Thoughts on Babbitt’s "Who Cares if You Listen"

or The Composer as Specialist from Hi Fidelity, February 1958
Bach, Beethoven, Brahms…. Jump ahead, jump ahead and there’s Babbitt. But there’s also obviously a lot in between.
Last week’s post was a simple, straightforward one explaining some of the basics of sonority and consonance vs. dissonance, using a famous example, a sonata of Beethoven. We’re coming off a pretty big series of piano concertos in celebration of the first year of FFT, and we’re jumping back to symphonic works. As the antithesis to last week’s post on Beethoven and consonance, we have this.
Why Babbitt?
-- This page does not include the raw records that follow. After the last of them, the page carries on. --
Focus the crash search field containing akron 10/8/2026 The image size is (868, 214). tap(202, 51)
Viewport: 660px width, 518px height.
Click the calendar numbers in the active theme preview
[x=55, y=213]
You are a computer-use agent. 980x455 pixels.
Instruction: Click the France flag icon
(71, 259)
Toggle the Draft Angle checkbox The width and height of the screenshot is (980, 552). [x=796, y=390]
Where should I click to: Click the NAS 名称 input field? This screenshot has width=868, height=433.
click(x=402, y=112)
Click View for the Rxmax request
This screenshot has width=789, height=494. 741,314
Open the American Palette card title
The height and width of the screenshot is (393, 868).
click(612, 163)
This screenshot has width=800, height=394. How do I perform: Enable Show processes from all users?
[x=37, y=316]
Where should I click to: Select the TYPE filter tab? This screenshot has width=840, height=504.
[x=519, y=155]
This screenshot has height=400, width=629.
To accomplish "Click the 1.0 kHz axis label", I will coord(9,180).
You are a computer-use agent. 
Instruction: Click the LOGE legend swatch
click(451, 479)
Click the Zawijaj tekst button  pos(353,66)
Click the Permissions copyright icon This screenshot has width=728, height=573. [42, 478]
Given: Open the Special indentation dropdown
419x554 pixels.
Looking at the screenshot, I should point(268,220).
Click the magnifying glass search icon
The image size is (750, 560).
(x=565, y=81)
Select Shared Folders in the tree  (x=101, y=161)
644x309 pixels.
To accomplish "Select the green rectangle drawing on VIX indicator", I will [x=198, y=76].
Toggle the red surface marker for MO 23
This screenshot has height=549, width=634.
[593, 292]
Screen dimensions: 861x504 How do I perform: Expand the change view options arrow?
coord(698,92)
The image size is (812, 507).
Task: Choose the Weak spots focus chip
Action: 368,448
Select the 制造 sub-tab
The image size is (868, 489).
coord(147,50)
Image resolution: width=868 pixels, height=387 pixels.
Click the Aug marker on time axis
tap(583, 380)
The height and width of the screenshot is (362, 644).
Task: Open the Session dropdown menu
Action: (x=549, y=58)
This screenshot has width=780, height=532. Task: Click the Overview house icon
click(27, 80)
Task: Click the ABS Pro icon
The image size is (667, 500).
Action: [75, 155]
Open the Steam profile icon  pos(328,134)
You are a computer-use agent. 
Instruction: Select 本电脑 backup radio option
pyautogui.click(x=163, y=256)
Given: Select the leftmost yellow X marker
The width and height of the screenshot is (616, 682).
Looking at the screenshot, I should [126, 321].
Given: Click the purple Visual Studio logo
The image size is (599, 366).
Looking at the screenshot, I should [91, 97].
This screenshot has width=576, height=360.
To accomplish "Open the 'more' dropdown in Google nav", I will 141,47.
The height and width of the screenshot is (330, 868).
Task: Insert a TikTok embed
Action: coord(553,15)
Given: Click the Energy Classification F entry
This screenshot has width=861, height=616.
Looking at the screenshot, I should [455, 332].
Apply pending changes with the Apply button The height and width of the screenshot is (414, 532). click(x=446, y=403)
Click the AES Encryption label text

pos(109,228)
To be honest, it was more the fascination with the compositional process of serialism, the twelve-tone row, atonality, and all of that that got me reading up on all this to begin with.
For someone with only a tenuous grasp of harmony and melodic progression and the nuts and bolts of diatonic music, I must say the allure of “atonality” is strong. That’s not to say it’s an excuse to write music that doesn’t exhibit harmonies. I would like to say I feel like I understand the concepts of sonata form and diatonic harmony and cadences and voice leading and all that, but it’s still a far cry from putting that knowledge to use practically and creatively to make interesting music.
I am awful at math for the same reasons. I understand the general idea, the concepts and the relations between the elements, but when it comes down to getting elbow deep in calculations, I am quickly out of my depth.
It is perhaps surprising then that I am interested in a form of composition that is based entirely (or at least in part on, depending on who it is) math. It’s nothing complicated, but it’s still called a matrix,

and it’s still tons faster to let an online calculator like this one do the work for you.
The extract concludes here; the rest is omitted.